The Most Embarrassing Moment While I Speak Chinese
National Cheng Kung University- Gabriela E. Andrade Lam

Hello! My name is Gabriela Andrade Lam and I am from Ecuador, which is located in South America. I have been living in Taiwan for six months now, and studying at National Cheng Kung University. All my courses are given in English, and I am learning Chinese as part of my trainee in this culture. However, learning Chinese has been anything but difficult.

Before coming to Taiwan, I studied a brief course of Chinese in my country. Just two months, to learn how to say hello!, or ask for food. But when I arrived here, I realized that it wouldn’t be enough. Since my arrival until now, I have learned many words and expressions, but I still cannot keep a long conversation. It is a little bit disappointing.

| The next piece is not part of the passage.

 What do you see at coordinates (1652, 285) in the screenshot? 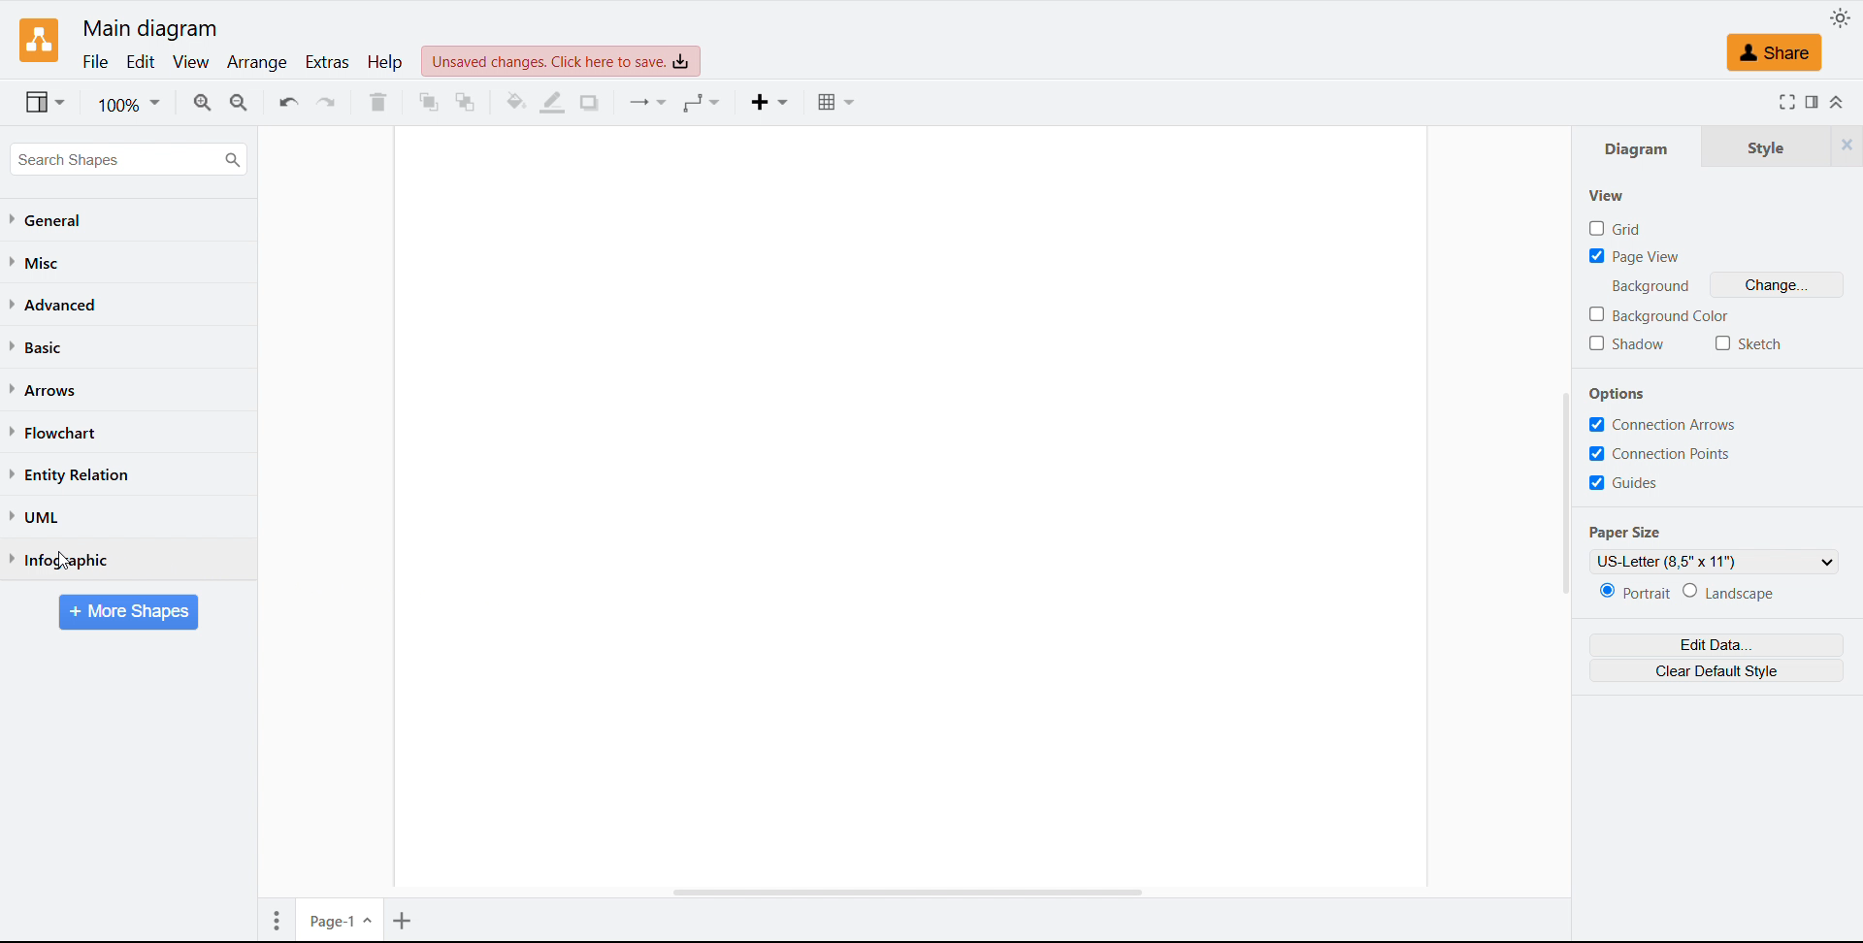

I think the most embarrassing and disappointing moment was one day in the beginning of my stay here in Taiwan. A friend and I wanted to go to the night market, but we did not have bicycles, so we went by bus. We just went to the bus station and ask some girls (in English) about how to get there. We arrived there and stayed for about two hours, after which we wanted to take a bus again to go to our dorms. But what we didn’t know was that buses only work until 10 pm or something like that, and it was pretty much later! We had no money with us, so there was only one option: go back on foot. But the big problem was that we had no idea which way we should take. At that time, in that area, there weren’t too many stores opened. There weren’t too many people on the street. So we decided to walk in the same direction that the bus when it came from the dorm. In the way, we found a drugstore and we stopped there to ask. There were two people, the pharmacist and an old lady. We asked them how to get to the dorm, if there was any bus that could take us, but they just looked at us and said “Wǒ tīng bù dǒng”, and also “Taxi”. We could just say “Wǒ méiyǒu qián” and nothing else… that was all we could say!! At that point, we were starting to get desperate. I think that the lady noticed it, so she called her son who was able to speak English. But it was for nothing… because he said that buses don’t work after 10, so we must find another way to go back.

We kept walking in the same direction. Each person we saw, we automatically asked, but nobody understood us! Finally, we got to a 7-11 convenient store. We thought that maybe people in there could speak English, but we were wrong. Fortunately, a French guy was there, and he helped us to find the right way. It was a relief, although it was a little bit far. After 15 more minutes walking, we got to Tainan Park, the first place we could recognize. After that, it was easy to go to the dorm. 

Chinese is not an easy language, specially for me, which mother tongue is Spanish. That’s why every day I face at least two embarrassing moments: when I ask for tea and people look at me with a face of “what are you saying?”, or when I ask how much I have to pay and people say a number in Chinese so fast, that I have to think about it 5 minutes before getting it. But I think I’m doing better… now I can understand better than before!